Jeorjos Stathakis zabrał głos po oświadczeniu Fraportu, że spodziewa się opóźnień w umowie za 1,2 mld euro. Grecja zobowiązała się pozyskać w tym roku 1,4 mld euro z prywatyzacji, ale po rezygnacji premiera Aleksisa Ciprasa będzie to chyba wątpliwe.
Władze w Atenach uznały pod koniec 2014 r. Fraport i jego greckiego partnera, firmę energetyczną Kopeluzos za uprzywilejowanego kandydata do prowadzenia 14 lotnisk w miejscowościach turystycznych, w tym na wyspach Korfu i Santorini. Była to jedna z największych greckich prywatyzacji od czasu powstania kryzysu długu. Porozumienie to znalazło się jednak pod znakiem zapytania po dojściu do władzy w styczniu ekipy A.Ciprasa.
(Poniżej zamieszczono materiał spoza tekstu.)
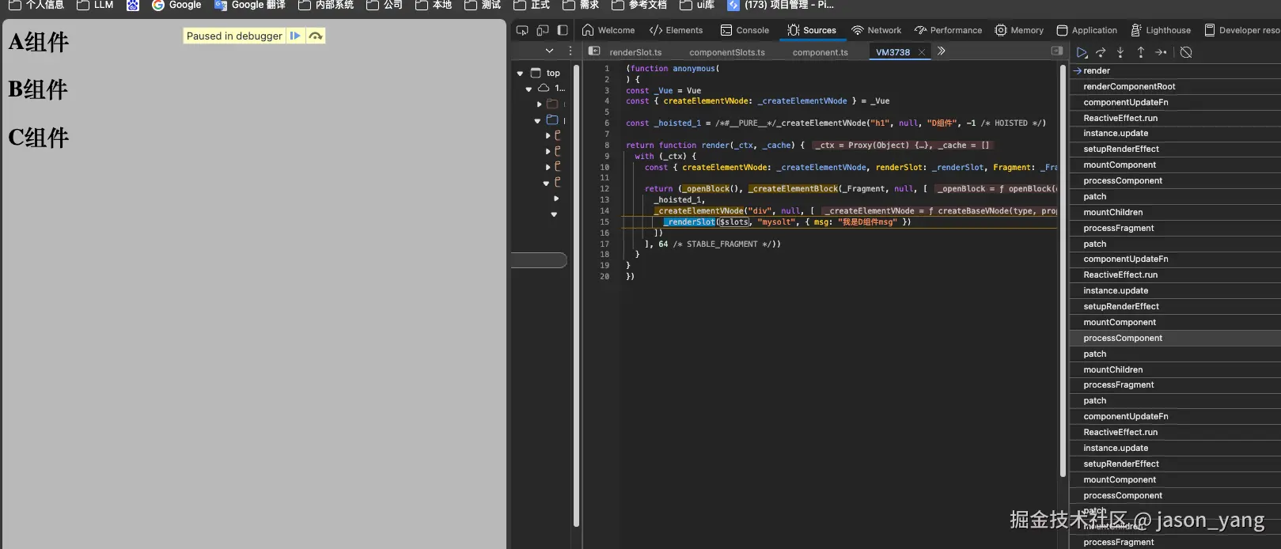
Task: Collapse the top frame tree node
Action: click(520, 73)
- Prywatyzacja postępuje zgodnie z międzynarodowym przetargiem i teoretycznie zostanie zakończona w marcu 2016 - powiedział minister Stathakis dziennikarzom.
Grecja potwierdziła, że przyzna koncesje uczestnikom przetargu, a umowa zostanie sfinalizowana w najbliższych tygodniach. Fraport oświadczył jednak w ubiegłym tygodniu, że nie spodziewa się, by rozmowy z rządem Grecji o koncesjach doprowadziły do przejęcia przez Niemców działalności na lotniskach w tym roku.
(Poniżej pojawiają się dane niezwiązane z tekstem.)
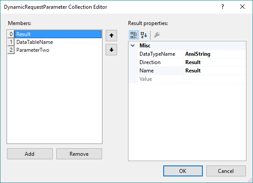Move selected member down with arrow
Viewport: 253px width, 183px height.
[x=111, y=50]
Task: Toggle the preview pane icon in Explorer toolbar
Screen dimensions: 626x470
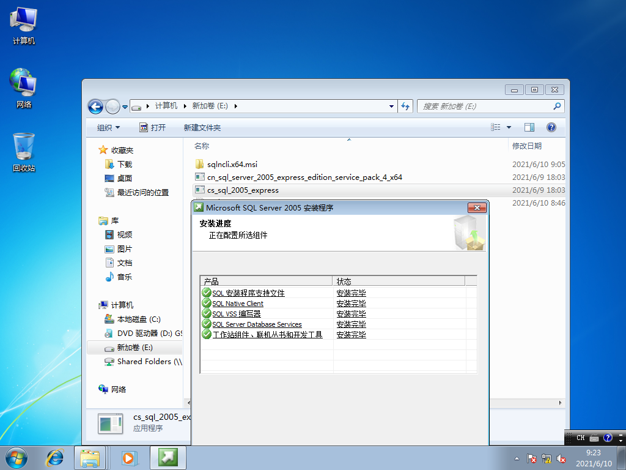Action: (529, 127)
Minister nazwał oświadczenie Fraportu dwuznacznym i dał do zrozumienia, że firma z Frankfurtu może mieć trudności ze znalezieniem środków na sfinansowanie umowy. - Jeśli Fraport chce obniżyć cenę, to powstanie kwestia szerszej renegocjacji, która będziemy musieli zająć się - stwierdził Stathakis.